La composition du consortium AION illustre cette convergence industrielle. EDF apporte l’avantage énergétique français, fondé sur une électricité bas carbone et pilotable issue principalement du nucléaire et de l’hydraulique. Orange, iliad et Scaleway incarnent les infrastructures cloud et télécoms. Bull apporte son expertise historique dans le calcul haute performance et les supercalculateurs. Capgemini et Artefact représentent quant à eux la couche d’intégration opérationnelle et de déploiement des usages IA dans les entreprises. Ardian joue enfin un rôle central sur le financement d’infrastructures massives à long terme.
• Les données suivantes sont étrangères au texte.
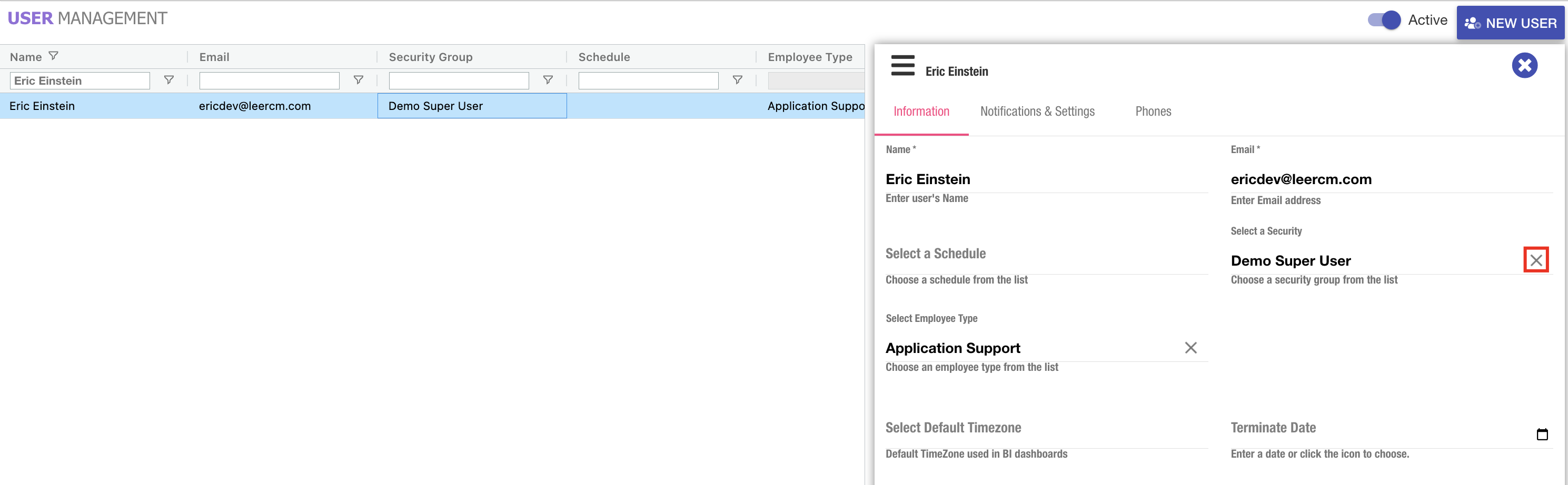Open filter options for Schedule search box
This screenshot has height=485, width=1568.
[x=737, y=80]
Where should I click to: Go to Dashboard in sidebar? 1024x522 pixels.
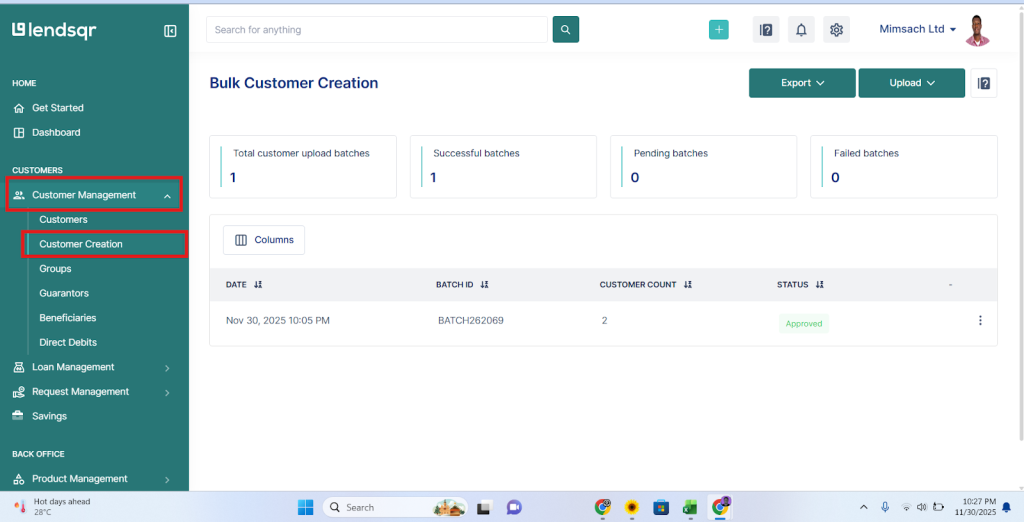pos(56,132)
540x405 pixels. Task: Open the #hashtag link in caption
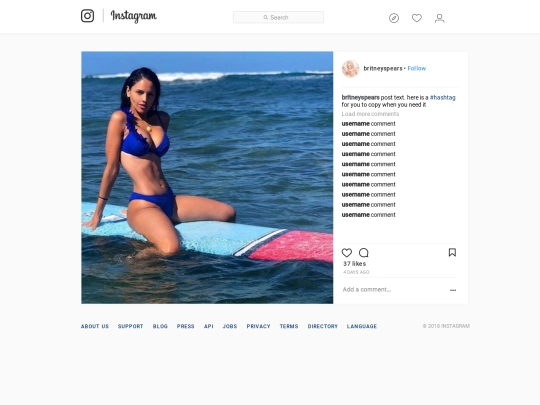(x=443, y=97)
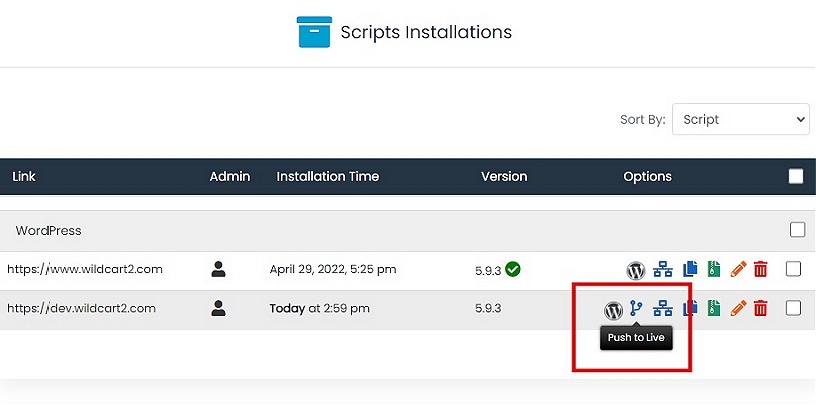This screenshot has width=816, height=412.
Task: Tick the checkbox for dev.wildcart2.com row
Action: tap(794, 308)
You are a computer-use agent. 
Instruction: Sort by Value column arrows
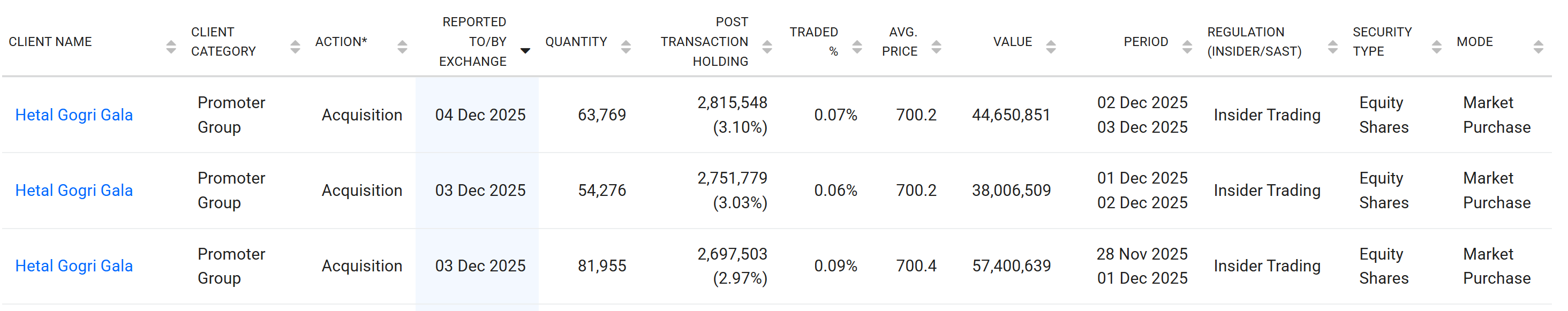point(1051,47)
Le projet s’inscrit dans une logique de souveraineté technologique assumée. Le consortium insiste sur quatre piliers : performance, confiance, ouverture et responsabilité. Derrière cette terminologie apparaît une doctrine européenne désormais bien identifiée : éviter que les entreprises européennes dépendent exclusivement des hyperscalers américains pour accéder aux capacités critiques de calcul IA.
Cette ambition passe aussi par la constitution d’un écosystème élargi. Le consortium cite notamment Hugging Face, INRIA, GENCI, Kyutai, Quandela, LightOn, SiPearl ou encore VSORA parmi les partenaires susceptibles de contribuer au projet. L’objectif est clair : couvrir progressivement toute la chaîne de valeur, depuis les semi-conducteurs jusqu’aux modèles et aux usages industriels.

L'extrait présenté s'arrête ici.